What to do - From the records below, extract only the lines running from the line with "Onze webshops (578, 2516)" to the line with "Chicco – Co-Sleeper", both lines included, reproducing them exactly.

▼

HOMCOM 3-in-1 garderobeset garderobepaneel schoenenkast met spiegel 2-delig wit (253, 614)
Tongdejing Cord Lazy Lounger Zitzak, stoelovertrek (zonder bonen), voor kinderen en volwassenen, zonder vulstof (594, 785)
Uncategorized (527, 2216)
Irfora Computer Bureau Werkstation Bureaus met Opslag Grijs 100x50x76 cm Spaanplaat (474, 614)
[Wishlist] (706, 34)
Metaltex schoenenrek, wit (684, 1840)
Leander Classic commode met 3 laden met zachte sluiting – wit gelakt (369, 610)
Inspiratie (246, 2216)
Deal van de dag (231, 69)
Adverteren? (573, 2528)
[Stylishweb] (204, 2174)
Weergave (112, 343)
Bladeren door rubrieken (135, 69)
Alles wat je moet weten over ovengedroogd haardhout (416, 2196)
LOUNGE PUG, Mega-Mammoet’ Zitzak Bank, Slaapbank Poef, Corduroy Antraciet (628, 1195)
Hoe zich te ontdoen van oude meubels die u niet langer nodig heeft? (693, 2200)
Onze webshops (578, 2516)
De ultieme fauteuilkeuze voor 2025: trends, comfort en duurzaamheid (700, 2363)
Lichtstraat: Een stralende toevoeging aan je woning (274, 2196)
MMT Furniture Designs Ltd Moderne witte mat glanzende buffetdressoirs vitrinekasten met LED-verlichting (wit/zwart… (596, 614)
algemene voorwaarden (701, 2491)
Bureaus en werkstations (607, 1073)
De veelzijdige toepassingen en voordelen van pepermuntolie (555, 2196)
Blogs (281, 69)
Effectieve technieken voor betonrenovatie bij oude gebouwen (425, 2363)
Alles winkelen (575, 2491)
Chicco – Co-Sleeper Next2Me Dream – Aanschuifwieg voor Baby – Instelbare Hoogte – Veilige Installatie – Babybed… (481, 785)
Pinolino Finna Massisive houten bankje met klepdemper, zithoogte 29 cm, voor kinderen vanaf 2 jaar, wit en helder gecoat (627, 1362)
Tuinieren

▲

Answer box -
Onze webshops (578, 2516)
De ultieme fauteuilkeuze voor 2025: trends, comfort en duurzaamheid (700, 2363)
Lichtstraat: Een stralende toevoeging aan je woning (274, 2196)
MMT Furniture Designs Ltd Moderne witte mat glanzende buffetdressoirs vitrinekasten met LED-verlichting (wit/zwart… (596, 614)
algemene voorwaarden (701, 2491)
Bureaus en werkstations (607, 1073)
De veelzijdige toepassingen en voordelen van pepermuntolie (555, 2196)
Blogs (281, 69)
Effectieve technieken voor betonrenovatie bij oude gebouwen (425, 2363)
Alles winkelen (575, 2491)
Chicco – Co-Sleeper Next2Me Dream – Aanschuifwieg voor Baby – Instelbare Hoogte – Veilige Installatie – Babybed… (481, 785)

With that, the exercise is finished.